What the exercise asks: Rewrite the entries below as a numbered list, one line per item, and leave out the blank lines.

Data for the task:
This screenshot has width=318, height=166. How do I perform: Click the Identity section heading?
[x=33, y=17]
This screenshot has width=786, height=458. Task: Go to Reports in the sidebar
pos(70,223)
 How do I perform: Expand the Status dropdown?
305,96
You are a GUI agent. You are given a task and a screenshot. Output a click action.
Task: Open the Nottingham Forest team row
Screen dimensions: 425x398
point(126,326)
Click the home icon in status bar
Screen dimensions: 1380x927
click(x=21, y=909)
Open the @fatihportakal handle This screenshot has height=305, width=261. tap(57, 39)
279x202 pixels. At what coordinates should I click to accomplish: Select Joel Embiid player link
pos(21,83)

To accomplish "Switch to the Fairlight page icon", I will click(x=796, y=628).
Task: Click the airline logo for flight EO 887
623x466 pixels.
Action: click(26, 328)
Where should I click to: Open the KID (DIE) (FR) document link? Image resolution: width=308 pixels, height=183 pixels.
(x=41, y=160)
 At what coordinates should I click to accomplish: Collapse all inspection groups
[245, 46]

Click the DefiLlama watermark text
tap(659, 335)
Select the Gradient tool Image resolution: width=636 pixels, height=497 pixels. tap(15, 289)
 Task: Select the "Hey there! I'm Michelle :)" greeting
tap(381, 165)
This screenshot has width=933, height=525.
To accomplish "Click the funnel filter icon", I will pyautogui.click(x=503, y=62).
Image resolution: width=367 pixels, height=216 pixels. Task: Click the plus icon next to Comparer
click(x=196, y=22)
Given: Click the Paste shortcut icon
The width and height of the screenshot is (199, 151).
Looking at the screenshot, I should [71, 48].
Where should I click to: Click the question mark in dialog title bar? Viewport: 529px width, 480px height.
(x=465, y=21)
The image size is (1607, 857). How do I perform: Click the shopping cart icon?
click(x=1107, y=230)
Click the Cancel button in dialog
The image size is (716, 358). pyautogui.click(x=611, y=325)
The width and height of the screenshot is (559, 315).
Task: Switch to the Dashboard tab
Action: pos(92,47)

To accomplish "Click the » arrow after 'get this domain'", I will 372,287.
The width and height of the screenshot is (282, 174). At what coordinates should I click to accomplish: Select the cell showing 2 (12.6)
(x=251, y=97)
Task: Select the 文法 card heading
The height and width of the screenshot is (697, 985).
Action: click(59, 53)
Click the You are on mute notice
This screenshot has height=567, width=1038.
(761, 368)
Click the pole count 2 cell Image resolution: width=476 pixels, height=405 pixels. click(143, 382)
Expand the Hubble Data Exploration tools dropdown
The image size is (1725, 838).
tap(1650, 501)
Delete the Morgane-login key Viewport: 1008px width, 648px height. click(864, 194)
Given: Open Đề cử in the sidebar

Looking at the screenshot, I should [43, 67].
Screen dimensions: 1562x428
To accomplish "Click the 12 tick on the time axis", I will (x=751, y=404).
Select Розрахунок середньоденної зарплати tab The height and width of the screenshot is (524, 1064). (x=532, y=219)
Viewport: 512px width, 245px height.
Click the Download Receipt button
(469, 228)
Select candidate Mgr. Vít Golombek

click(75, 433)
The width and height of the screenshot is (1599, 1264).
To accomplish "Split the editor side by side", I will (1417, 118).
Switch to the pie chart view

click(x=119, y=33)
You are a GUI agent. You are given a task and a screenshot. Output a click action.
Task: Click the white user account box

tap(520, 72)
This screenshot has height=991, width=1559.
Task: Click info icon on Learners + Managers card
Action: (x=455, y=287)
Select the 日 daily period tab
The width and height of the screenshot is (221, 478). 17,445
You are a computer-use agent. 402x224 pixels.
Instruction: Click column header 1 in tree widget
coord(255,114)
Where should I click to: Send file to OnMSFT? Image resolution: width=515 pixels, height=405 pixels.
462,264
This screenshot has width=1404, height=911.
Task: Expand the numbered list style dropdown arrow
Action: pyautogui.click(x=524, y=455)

Answer to this task:
1. This screenshot has width=318, height=166. How do I perform: Click the Identity section heading?
2. [x=33, y=17]
3. This screenshot has width=786, height=458. Task: Go to Reports in the sidebar
4. pos(70,223)
5.  How do I perform: Expand the Status dropdown?
6. 305,96
7. You are a GUI agent. You are given a task and a screenshot. Output a click action.
8. Task: Open the Nottingham Forest team row
9. Screen dimensions: 425x398
10. point(126,326)
11. Click the home icon in status bar
12. Screen dimensions: 1380x927
13. click(x=21, y=909)
14. Open the @fatihportakal handle This screenshot has height=305, width=261. tap(57, 39)
15. 279x202 pixels. At what coordinates should I click to accomplish: Select Joel Embiid player link
16. pos(21,83)
17. To accomplish "Switch to the Fairlight page icon", I will click(x=796, y=628).
18. Task: Click the airline logo for flight EO 887
19. 623x466 pixels.
20. Action: click(26, 328)
21. Where should I click to: Open the KID (DIE) (FR) document link? Image resolution: width=308 pixels, height=183 pixels.
22. (x=41, y=160)
23.  At what coordinates should I click to accomplish: Collapse all inspection groups
24. [245, 46]
25. Click the DefiLlama watermark text
26. tap(659, 335)
27. Select the Gradient tool Image resolution: width=636 pixels, height=497 pixels. tap(15, 289)
28.  Task: Select the "Hey there! I'm Michelle :)" greeting
29. tap(381, 165)
30. This screenshot has width=933, height=525.
31. To accomplish "Click the funnel filter icon", I will pyautogui.click(x=503, y=62).
32. Image resolution: width=367 pixels, height=216 pixels. Task: Click the plus icon next to Comparer
33. click(x=196, y=22)
34. Given: Click the Paste shortcut icon
35. The width and height of the screenshot is (199, 151).
36. Looking at the screenshot, I should [71, 48].
37. Where should I click to: Click the question mark in dialog title bar? Viewport: 529px width, 480px height.
38. (x=465, y=21)
39. The image size is (1607, 857). How do I perform: Click the shopping cart icon?
40. click(x=1107, y=230)
41. Click the Cancel button in dialog
42. The image size is (716, 358). pyautogui.click(x=611, y=325)
43. The width and height of the screenshot is (559, 315).
44. Task: Switch to the Dashboard tab
45. Action: pos(92,47)
46. To accomplish "Click the » arrow after 'get this domain'", I will 372,287.
47. The width and height of the screenshot is (282, 174). At what coordinates should I click to accomplish: Select the cell showing 2 (12.6)
48. (x=251, y=97)
49. Task: Select the 文法 card heading
50. The height and width of the screenshot is (697, 985).
51. Action: click(59, 53)
52. Click the You are on mute notice
53. This screenshot has height=567, width=1038.
54. (761, 368)
55. Click the pole count 2 cell Image resolution: width=476 pixels, height=405 pixels. click(143, 382)
56. Expand the Hubble Data Exploration tools dropdown
57. The image size is (1725, 838).
58. tap(1650, 501)
59. Delete the Morgane-login key Viewport: 1008px width, 648px height. click(864, 194)
60. Given: Open Đề cử in the sidebar
61. Looking at the screenshot, I should [43, 67].
62. Screen dimensions: 1562x428
63. To accomplish "Click the 12 tick on the time axis", I will (x=751, y=404).
64. Select Розрахунок середньоденної зарплати tab The height and width of the screenshot is (524, 1064). (x=532, y=219)
65. Viewport: 512px width, 245px height.
66. Click the Download Receipt button
67. (469, 228)
68. Select candidate Mgr. Vít Golombek
69. click(75, 433)
70. The width and height of the screenshot is (1599, 1264).
71. To accomplish "Split the editor side by side", I will (1417, 118).
72. Switch to the pie chart view
73. click(x=119, y=33)
74. You are a GUI agent. You are given a task and a screenshot. Output a click action.
75. Task: Click the white user account box
76. tap(520, 72)
77. This screenshot has height=991, width=1559.
78. Task: Click info icon on Learners + Managers card
79. Action: (x=455, y=287)
80. Select the 日 daily period tab
81. The width and height of the screenshot is (221, 478). 17,445
82. You are a computer-use agent. 402x224 pixels.
83. Instruction: Click column header 1 in tree widget
84. coord(255,114)
85. Where should I click to: Send file to OnMSFT? Image resolution: width=515 pixels, height=405 pixels.
86. 462,264
87. This screenshot has width=1404, height=911.
88. Task: Expand the numbered list style dropdown arrow
89. Action: pyautogui.click(x=524, y=455)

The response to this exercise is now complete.